Author Topic: markasjunk2 sa-learn problem  (Read 27453 times)

Offline svoboda77

  • Newbie
  • *
  • Posts: 4
Re: markasjunk2 sa-learn problem
« Reply #15 on: September 25, 2013, 05:49:17 AM »
Hello,

1/ --username option only works with database stored in SQL, see "man sa-learn" and http://www.iredmail.org/wiki/index.php?title=IRedMail/FAQ/Store.SpamAssassin.Bayes.In.SQL

2/ If you don't use SQL database for Bayes, then each user has its own SpamAssassin Bayes database, stored in .spamassassin/ in its home directory. So if you try "sa-learn --dump magic" from terminal logged in as root, you are dumping the root's database stored in /root/.spamassassin, not the one used by your MTA. You can either specify path to the database using "--dbpath" parameter or you have to run the "sa-learn" command as the correct user (depends on your system)

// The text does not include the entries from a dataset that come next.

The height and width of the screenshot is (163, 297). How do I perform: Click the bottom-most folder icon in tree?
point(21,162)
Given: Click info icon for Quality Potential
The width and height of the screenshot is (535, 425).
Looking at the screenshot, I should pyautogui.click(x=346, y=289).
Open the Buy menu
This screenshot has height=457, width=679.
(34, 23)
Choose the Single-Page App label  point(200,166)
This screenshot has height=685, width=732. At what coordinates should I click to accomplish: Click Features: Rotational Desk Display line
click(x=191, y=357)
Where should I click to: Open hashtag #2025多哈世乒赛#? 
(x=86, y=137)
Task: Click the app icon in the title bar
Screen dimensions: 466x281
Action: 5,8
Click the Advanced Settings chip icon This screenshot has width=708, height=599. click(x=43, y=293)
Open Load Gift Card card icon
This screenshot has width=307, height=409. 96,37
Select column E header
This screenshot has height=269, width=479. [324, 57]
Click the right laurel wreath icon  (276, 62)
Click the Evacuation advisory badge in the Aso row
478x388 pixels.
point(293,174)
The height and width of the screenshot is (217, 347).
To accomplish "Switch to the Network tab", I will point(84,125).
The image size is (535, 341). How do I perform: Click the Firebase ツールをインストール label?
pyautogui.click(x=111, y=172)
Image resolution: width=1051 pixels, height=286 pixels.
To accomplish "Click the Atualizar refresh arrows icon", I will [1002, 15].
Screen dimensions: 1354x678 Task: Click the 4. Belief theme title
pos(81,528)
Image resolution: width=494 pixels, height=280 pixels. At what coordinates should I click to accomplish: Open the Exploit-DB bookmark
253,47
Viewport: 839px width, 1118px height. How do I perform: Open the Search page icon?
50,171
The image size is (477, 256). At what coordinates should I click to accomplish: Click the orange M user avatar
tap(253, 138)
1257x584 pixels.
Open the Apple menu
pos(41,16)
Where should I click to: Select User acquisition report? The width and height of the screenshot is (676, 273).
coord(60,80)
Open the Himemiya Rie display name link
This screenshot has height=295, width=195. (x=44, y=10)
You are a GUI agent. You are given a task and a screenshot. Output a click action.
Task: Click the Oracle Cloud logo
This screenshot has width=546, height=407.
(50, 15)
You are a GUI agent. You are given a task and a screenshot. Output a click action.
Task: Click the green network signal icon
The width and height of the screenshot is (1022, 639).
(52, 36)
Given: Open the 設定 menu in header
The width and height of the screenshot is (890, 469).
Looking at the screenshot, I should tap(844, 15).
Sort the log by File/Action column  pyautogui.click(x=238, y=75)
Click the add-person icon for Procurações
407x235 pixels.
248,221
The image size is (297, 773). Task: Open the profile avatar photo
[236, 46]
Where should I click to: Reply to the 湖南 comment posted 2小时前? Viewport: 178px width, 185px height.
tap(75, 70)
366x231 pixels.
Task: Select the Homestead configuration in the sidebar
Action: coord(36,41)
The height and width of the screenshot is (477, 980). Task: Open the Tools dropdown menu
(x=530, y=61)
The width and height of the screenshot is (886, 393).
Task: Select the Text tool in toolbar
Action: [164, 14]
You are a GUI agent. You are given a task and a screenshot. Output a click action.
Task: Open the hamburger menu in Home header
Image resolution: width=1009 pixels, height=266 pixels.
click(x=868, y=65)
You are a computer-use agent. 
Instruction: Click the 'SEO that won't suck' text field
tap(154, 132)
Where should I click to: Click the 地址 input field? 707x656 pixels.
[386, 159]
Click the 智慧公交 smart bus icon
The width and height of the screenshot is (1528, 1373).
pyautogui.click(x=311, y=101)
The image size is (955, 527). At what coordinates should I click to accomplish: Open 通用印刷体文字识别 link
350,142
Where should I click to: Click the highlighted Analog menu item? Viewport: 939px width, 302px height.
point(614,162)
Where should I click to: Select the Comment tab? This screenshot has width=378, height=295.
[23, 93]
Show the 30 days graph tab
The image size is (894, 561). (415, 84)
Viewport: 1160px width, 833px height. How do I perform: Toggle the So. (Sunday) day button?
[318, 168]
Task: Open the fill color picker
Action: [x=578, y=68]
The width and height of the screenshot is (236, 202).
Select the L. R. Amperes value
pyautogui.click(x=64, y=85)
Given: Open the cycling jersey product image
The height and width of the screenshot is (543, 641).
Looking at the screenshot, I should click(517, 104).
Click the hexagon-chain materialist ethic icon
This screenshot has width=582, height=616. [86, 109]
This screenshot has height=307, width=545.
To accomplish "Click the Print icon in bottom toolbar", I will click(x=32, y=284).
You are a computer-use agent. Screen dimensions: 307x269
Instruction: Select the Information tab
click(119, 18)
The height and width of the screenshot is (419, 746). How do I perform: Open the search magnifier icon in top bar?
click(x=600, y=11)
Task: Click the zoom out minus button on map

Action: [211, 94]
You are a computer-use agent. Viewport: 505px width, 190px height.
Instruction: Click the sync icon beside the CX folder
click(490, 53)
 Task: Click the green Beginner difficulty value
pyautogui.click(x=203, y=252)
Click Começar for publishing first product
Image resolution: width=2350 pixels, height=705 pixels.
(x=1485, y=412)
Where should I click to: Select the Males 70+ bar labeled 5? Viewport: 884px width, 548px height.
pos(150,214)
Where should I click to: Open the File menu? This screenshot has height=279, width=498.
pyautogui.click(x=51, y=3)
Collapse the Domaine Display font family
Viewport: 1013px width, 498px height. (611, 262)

Here is my situation. I am running a Debian 7.1 server, mailserver configured with iRedMail 0.8.5 (postfix, amavis, spamassassin, clamav, apache, roundcube 0.9.2).

Apache runs as "www-data" user.
Spamassassin runs as "amavis" user, its home is /var/lib/amavis. This means that the Bayes database is stored in /var/lib/amavis/.spamassassin/.

Code: [Select]
root@newmail:~# ls -lA /var/lib/amavis/
total 16
srwxr-x--- 1 amavis amavis    0 Sep 24 22:50 amavisd.sock
drwxr-x--- 2 amavis amavis 4096 Sep 24 22:50 db
drwx------ 2 amavis amavis 4096 Sep 24 18:18 .spamassassin
drwxrwx--- 4 amavis amavis 4096 Sep 25 10:31 tmp
drwxr-x--- 2 amavis amavis 4096 Sep 24 17:40 virusmails

By default the .spamassassin folder (and the files inside) are owned by amavis:amavis with 700 rights. So we have to run "sa-learn" as user "amavis".

I have installed markasjunk2 with following configuration (only the rellevant settings printed):

Code: [Select]
$rcmail_config['markasjunk2_learning_driver'] = cmd_learn;
$rcmail_config['markasjunk2_ham_mbox'] = null;
$rcmail_config['markasjunk2_spam_mbox'] = null;
$rcmail_config['markasjunk2_debug'] = true;
$rcmail_config['markasjunk2_spam_cmd'] = 'sa-learn --dbpath /var/lib/amavis/.spamassassin/ --spam %f';
$rcmail_config['markasjunk2_ham_cmd'] = 'sa-learn --dbpath /var/lib/amavis/.spamassassin/ --ham %f';

With this settings, the "sa-learn" command is run as the same user as Apache: "www-data". The parameter "--dbpath /var/lib/amavis/.spamassassin/" says not to use SpamAssassin Bayes database in "www-data" home directory but to use database in /var/lib/amavis/.spamassassin instead.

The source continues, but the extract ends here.